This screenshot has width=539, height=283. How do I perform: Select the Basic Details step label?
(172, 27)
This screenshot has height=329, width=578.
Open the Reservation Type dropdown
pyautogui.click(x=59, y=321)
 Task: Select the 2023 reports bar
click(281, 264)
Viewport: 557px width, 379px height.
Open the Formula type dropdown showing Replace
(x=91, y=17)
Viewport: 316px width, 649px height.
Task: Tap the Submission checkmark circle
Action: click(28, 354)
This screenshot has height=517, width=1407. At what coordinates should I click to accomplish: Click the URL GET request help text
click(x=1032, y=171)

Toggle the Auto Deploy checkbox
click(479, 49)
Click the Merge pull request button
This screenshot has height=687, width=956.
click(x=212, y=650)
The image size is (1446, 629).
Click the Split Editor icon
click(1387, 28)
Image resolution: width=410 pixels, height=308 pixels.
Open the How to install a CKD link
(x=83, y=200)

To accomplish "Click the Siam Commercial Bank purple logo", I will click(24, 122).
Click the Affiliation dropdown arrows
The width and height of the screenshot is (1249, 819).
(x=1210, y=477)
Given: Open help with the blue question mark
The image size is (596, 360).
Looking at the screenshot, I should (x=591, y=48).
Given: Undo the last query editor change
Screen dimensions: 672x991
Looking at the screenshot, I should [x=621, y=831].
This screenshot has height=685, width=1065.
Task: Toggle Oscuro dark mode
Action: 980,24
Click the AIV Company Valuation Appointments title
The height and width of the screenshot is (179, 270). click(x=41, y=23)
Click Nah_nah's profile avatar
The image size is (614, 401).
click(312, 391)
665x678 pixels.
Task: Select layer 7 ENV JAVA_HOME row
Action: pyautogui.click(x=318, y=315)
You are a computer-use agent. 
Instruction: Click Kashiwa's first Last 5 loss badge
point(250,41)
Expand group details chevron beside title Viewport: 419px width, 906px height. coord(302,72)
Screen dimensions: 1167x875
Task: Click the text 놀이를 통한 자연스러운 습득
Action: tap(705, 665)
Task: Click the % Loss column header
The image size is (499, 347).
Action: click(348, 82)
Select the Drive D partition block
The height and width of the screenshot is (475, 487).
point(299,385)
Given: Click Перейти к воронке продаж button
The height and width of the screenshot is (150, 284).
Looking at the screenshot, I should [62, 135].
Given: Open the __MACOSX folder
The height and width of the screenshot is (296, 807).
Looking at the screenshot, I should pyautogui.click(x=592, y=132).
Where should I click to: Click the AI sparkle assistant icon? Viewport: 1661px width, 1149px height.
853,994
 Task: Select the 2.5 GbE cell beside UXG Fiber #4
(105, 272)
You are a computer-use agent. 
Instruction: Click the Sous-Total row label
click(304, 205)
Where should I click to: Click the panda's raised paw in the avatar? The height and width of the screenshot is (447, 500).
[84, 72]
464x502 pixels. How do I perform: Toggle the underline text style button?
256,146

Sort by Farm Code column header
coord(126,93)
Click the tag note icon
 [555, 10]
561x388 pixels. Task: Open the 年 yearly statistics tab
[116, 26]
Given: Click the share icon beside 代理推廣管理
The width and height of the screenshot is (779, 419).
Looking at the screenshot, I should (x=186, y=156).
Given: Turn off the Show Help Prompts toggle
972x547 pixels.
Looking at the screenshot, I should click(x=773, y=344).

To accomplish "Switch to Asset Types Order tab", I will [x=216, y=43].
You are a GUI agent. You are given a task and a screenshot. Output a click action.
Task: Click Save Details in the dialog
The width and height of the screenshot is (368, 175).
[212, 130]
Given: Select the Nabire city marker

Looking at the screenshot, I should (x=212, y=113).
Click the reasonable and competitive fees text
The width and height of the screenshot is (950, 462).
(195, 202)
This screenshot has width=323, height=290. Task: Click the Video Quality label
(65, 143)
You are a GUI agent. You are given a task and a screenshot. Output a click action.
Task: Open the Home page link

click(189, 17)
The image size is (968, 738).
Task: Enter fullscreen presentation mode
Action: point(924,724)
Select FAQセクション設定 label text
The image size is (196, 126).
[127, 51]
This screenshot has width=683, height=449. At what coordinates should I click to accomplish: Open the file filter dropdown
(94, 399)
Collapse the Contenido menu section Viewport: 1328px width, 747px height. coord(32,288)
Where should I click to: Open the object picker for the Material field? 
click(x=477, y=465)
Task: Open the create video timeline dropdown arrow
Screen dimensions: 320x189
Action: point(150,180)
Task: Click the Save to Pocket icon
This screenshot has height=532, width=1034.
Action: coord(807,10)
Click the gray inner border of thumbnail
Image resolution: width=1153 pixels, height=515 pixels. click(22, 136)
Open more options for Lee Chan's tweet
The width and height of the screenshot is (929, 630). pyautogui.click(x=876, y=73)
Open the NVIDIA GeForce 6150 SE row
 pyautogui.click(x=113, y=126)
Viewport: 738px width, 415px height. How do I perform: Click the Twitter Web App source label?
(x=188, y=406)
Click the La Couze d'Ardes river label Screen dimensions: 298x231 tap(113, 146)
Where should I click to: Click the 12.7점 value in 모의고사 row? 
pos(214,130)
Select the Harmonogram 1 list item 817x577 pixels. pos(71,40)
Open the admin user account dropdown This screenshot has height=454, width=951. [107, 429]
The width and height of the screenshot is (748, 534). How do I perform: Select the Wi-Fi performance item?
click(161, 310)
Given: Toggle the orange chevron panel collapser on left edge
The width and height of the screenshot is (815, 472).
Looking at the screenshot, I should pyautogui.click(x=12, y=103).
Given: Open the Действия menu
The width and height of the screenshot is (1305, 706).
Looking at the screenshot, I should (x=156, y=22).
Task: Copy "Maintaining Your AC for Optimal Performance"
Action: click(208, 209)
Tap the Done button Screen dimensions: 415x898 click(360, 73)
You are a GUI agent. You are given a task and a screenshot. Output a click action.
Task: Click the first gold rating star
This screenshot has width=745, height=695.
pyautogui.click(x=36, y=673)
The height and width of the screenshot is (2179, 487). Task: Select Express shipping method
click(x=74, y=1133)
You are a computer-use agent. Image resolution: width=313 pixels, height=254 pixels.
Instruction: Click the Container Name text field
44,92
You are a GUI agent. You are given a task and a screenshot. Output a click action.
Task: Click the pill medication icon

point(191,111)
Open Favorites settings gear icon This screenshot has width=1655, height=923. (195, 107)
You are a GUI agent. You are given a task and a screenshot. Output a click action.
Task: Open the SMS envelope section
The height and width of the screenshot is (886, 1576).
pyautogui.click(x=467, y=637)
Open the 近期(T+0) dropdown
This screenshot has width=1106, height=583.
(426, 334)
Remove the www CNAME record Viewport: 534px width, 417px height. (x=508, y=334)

============================================================

> _What is expected_: Return a copy of every line in the records that includes the string "Save".

> _Your response_:
Task: Click Save Details in the dialog
Task: Click the Save to Pocket icon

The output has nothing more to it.